Monday, November 05, 2007

 

Stem Cell Research 101 - Final Part

Someone close to you is very sick and the only way for them to get well was from research conducted by way of stem cell research, what would you do?

There are two aspects of this question that I would like to address. First, the question is asking if the ends justify the means. Second, the question assumes that the current hopes for Embryonic Stem Cell Reasearch (ESCR) are a reality.

To answer if the ends justify the means: I totally sympathize with the desires of people to find cures. My own family has been greatly impacted by some of the very diseases touted as curable with ESC. However, an embryo doesn’t become a human; it already is a human. If allowed to develop, that same embryo will become a fetus, then an infant, toddler, pre-adolescent, adolescent, adult and elder. So what is really being asked is if I would support the killing of another person, with the hope that research done on their body could save my family member. The answer is no.

At any point along that line of development, a human can die. But we should never seek the opportunity to actively kill life at a specific point of development. In addition, we should never create human life solely for the purpose of killing it and using its body.

To address the assumed success of ESCR: ESCR has not produced a single treatment. This fact does not change everything else I’ve said. Even if ESCR was wildly successful, I would still be opposed. However, after decades of research, ESCR has failed to produce a successful clinical trial. There are no ESCR treatments or cures. In addition, many of the claims made by ESC researchers have been proven to be little more than hyperbole.

Alzheimer’s is often touted as one of the many diseases curable by ESCR. But stem cell researcher Michael Shelanski, co-director of the Taub Institute for Research on Alzheimer's Disease and the Aging Brain at the Columbia University Medical Center in New York has little hope. He said, "I think the chance of doing repairs to Alzheimer's brains by putting in stem cells is small…I personally think we're going to get other therapies for Alzheimer's a lot sooner."

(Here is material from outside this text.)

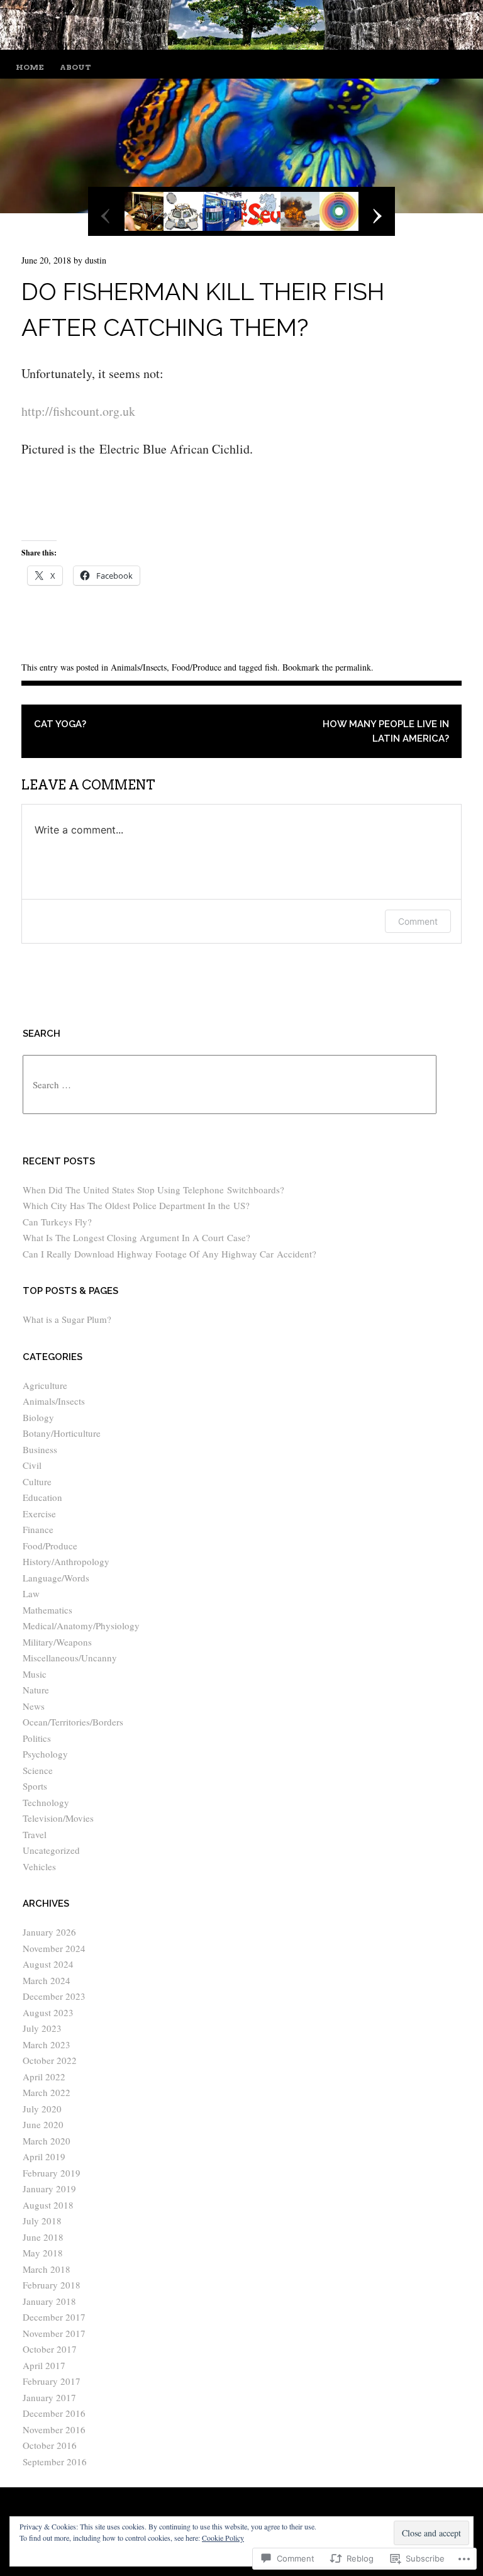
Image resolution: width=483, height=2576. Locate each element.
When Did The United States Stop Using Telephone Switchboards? (153, 1189)
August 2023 (48, 2012)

So this begs the question – why the focus on unethical ESCR? Why not focus research dollars and energy on ethical and successful Adult SCR as well as the other therapies mentioned by Mr. Shelanski?

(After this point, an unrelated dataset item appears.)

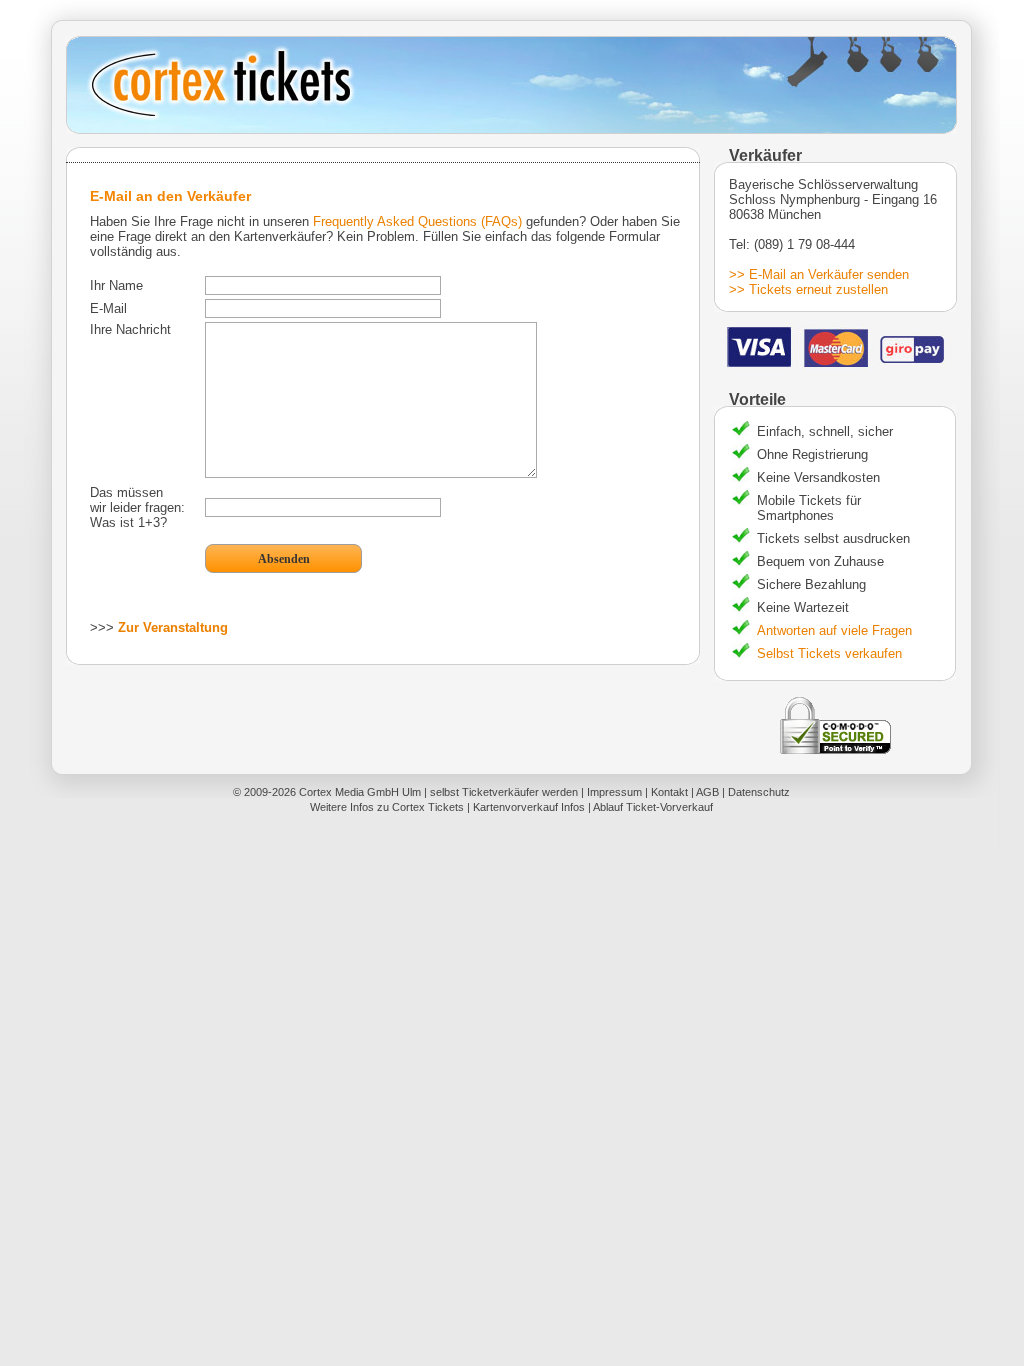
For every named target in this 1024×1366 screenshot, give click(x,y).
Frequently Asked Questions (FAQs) (417, 221)
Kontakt (669, 792)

It’s difficult advocating for the protection of human embryos. There’s very little emotional appeal. The human life that is killed during ESCR does not present itself as an adorable little baby or a vulnerable handicapped or elderly person. The embryo doesn’t even “look” human. But the facts do not change. The embryo looks exactly like you and I did a few days after we were conceived. At the point of conception, that embryo is a human. As a civilized society we should never kill humans in the name of research.